**EXTRACTED TEXT:**

◇ ◇ ◇

She also noted that Gershkovich was working on a sensitive topic - the Wagner Group - at a time when Russia's leaders are paying close attention to battlefield setbacks and the Russian public's attitude toward the ongoing conflict.

Russia has tightened censorship laws since it sent tens of thousands of troops into Ukraine in February 2022, broadening the definition of what constitutes a state secret and setting prison terms for those deemed to have "discredited" the military.

"The problem is that recently updated Russian legislation and the FSB's interpretation of espionage today allow for the imprisonment of anyone who is simply interested in military affairs," said Tatiana Stanovaya, a Kremlin watcher and founder of the R.Politik political analysis firm.

A swap for Gershkovich would be complicated by the continuing detention in a Russian penal colony of former U.S. Marine Paul Whelan on espionage charges that Washington also says are a sham.

◇ ◇ ◇

**EXERCISE SET:**
#1 Rewrite the passage on Gershkovich's detention starting at "Russia has tightened" and ending at "are a sham.", changing "espionage" to "spying".
#2 Which people does the passage about Gershkovich mention by name? List every one.
#3 Carry on the article about Gershkovich's detention from its last sentence.

◇ ◇ ◇

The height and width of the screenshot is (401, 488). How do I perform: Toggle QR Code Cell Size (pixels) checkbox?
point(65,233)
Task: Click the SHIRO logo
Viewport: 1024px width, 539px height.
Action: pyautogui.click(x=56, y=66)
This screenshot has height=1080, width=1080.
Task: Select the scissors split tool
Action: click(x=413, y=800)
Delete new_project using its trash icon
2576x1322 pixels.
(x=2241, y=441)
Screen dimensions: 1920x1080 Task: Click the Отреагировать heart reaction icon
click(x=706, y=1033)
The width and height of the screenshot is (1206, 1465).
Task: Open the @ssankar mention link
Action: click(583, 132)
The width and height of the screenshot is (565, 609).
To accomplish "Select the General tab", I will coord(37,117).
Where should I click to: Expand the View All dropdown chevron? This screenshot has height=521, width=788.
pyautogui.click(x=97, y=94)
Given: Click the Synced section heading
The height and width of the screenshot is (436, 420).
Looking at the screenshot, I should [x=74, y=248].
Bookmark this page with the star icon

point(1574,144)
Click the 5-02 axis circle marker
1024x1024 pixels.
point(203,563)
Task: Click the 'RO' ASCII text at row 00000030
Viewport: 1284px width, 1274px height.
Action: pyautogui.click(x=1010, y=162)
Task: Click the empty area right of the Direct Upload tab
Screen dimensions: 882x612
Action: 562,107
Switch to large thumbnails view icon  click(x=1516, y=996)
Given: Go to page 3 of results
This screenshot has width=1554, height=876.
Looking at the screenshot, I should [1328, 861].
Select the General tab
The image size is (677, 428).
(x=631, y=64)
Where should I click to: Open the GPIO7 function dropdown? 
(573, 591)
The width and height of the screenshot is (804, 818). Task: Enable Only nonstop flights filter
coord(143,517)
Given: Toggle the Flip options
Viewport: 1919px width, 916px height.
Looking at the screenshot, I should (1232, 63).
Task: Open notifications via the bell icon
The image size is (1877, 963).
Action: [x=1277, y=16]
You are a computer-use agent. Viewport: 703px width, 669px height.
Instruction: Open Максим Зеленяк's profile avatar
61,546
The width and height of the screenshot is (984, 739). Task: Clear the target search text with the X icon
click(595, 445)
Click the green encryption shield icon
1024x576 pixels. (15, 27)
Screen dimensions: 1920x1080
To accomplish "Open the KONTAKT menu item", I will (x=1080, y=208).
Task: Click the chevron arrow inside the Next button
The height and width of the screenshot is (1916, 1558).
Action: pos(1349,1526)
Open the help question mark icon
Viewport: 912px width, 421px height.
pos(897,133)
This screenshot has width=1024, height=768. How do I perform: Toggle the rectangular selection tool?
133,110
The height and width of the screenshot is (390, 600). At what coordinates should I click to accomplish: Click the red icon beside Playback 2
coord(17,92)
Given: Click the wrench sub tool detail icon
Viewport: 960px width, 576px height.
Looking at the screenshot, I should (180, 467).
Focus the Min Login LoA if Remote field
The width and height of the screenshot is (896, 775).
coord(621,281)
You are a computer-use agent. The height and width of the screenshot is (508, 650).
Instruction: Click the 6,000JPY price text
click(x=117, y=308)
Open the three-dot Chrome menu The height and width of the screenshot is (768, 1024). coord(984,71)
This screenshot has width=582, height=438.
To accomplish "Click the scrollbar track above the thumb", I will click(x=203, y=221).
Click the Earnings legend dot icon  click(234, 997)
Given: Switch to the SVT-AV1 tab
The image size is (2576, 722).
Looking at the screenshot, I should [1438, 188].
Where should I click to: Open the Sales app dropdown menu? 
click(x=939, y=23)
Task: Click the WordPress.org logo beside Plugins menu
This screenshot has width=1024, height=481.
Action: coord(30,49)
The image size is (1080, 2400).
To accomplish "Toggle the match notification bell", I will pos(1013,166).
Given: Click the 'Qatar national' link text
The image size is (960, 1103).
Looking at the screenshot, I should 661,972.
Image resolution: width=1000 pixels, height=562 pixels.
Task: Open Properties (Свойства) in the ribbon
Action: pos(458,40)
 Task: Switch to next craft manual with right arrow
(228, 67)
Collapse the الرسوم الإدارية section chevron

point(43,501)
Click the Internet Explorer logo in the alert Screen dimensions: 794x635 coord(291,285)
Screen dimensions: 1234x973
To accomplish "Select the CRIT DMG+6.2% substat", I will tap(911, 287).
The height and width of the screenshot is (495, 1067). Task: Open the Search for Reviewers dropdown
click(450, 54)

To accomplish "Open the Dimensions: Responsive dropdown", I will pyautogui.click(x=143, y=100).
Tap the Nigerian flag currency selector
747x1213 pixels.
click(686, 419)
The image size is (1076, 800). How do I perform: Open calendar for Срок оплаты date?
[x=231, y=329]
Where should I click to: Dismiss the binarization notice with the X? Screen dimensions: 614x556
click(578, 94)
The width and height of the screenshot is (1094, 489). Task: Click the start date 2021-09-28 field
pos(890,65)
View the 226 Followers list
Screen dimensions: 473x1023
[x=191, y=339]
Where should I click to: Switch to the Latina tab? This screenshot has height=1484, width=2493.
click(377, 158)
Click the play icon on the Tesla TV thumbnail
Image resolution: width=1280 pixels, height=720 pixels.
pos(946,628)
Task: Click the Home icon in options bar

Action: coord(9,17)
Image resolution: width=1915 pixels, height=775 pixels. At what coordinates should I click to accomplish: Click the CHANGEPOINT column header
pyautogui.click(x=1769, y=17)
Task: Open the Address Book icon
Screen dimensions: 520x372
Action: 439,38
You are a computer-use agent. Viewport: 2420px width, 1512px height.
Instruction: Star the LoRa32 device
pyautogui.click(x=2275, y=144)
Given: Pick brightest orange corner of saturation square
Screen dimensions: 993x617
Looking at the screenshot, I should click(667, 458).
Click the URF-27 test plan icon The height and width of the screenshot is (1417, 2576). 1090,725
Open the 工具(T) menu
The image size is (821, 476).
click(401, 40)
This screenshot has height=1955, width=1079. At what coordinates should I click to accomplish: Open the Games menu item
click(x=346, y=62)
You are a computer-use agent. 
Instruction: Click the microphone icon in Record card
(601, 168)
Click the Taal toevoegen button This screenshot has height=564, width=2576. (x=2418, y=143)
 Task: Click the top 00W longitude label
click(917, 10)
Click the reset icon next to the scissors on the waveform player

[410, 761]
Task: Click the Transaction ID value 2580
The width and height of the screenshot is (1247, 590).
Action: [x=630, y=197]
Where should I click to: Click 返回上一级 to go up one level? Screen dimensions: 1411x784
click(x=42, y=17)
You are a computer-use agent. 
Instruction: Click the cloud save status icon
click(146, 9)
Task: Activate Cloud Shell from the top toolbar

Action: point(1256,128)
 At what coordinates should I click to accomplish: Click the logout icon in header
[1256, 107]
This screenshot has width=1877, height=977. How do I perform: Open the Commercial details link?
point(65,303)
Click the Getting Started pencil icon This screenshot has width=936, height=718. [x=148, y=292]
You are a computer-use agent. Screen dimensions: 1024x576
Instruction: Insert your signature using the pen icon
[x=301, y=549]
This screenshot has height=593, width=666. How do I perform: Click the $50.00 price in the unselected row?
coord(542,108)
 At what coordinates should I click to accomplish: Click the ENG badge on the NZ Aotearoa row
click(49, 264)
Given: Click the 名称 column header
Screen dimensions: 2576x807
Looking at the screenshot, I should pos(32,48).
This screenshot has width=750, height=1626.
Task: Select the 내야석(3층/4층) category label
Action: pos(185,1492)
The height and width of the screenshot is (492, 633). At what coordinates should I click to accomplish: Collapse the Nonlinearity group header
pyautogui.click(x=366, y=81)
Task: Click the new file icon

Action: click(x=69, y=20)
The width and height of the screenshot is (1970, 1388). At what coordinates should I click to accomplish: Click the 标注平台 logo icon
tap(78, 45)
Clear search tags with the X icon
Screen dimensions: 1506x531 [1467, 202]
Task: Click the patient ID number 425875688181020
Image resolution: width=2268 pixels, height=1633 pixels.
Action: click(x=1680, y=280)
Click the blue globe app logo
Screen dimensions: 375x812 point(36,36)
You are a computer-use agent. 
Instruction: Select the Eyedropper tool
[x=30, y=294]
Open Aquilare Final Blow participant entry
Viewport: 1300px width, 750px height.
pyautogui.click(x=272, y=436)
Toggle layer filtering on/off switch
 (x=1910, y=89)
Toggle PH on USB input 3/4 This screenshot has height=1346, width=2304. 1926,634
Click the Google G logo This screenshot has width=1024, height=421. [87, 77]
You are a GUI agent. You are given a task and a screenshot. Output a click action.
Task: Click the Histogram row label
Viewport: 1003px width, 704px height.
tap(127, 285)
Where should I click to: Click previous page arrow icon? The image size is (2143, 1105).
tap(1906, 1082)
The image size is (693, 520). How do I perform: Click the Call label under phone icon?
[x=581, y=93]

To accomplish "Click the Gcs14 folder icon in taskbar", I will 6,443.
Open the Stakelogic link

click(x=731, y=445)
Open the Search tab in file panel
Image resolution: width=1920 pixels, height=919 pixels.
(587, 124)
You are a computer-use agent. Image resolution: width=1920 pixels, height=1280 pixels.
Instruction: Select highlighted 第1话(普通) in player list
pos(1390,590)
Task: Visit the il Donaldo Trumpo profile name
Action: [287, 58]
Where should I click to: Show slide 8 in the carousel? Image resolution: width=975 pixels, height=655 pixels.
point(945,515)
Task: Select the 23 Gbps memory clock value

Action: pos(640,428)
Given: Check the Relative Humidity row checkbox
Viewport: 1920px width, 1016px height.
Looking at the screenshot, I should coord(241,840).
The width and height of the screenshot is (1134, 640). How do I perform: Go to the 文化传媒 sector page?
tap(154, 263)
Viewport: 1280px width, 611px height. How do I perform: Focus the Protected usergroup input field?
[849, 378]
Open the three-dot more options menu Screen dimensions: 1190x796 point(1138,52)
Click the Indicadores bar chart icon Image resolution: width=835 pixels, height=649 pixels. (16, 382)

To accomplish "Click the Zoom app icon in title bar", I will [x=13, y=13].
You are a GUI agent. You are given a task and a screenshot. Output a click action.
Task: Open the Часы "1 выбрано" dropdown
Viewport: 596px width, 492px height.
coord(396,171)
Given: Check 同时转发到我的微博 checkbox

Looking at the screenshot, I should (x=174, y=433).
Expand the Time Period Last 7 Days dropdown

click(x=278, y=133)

◇ ◇ ◇

**RESULTS OF THE EXERCISE:**
#1
Russia has tightened censorship laws since it sent tens of thousands of troops into Ukraine in February 2022, broadening the definition of what constitutes a state secret and setting prison terms for those deemed to have "discredited" the military.

"The problem is that recently updated Russian legislation and the FSB's interpretation of spying today allow for the imprisonment of anyone who is simply interested in military affairs," said Tatiana Stanovaya, a Kremlin watcher and founder of the R.Politik political analysis firm.

A swap for Gershkovich would be complicated by the continuing detention in a Russian penal colony of former U.S. Marine Paul Whelan on spying charges that Washington also says are a sham.

#2 Gershkovich, Tatiana Stanovaya, Paul Whelan

#3
The Biden administration faced criticism when Griner was freed because of Whelan's continuing detention.

Prominent Russians currently imprisoned in the United States include Roman Seleznev, the son of a Russian lawmaker arrested for online credit card fraud, and wealthy businessman Vladislav Klyushin, convicted of hacking U.S. computer networks to get information for stock trades.

Russian Deputy Foreign Minister Sergei Ryabkov said it was too early to talk of a possible exchange.

(Reporting by Andrew Osborn and Felix Light; Additional reporting by Filipp Lebedev, Simon Lewis, Jonathan Landay and Doina Chiacu; Writing by Patricia Zengerle; Editing by Angus MacSwan, Mark Heinrich, Cynthia Osterman and Don Durfee)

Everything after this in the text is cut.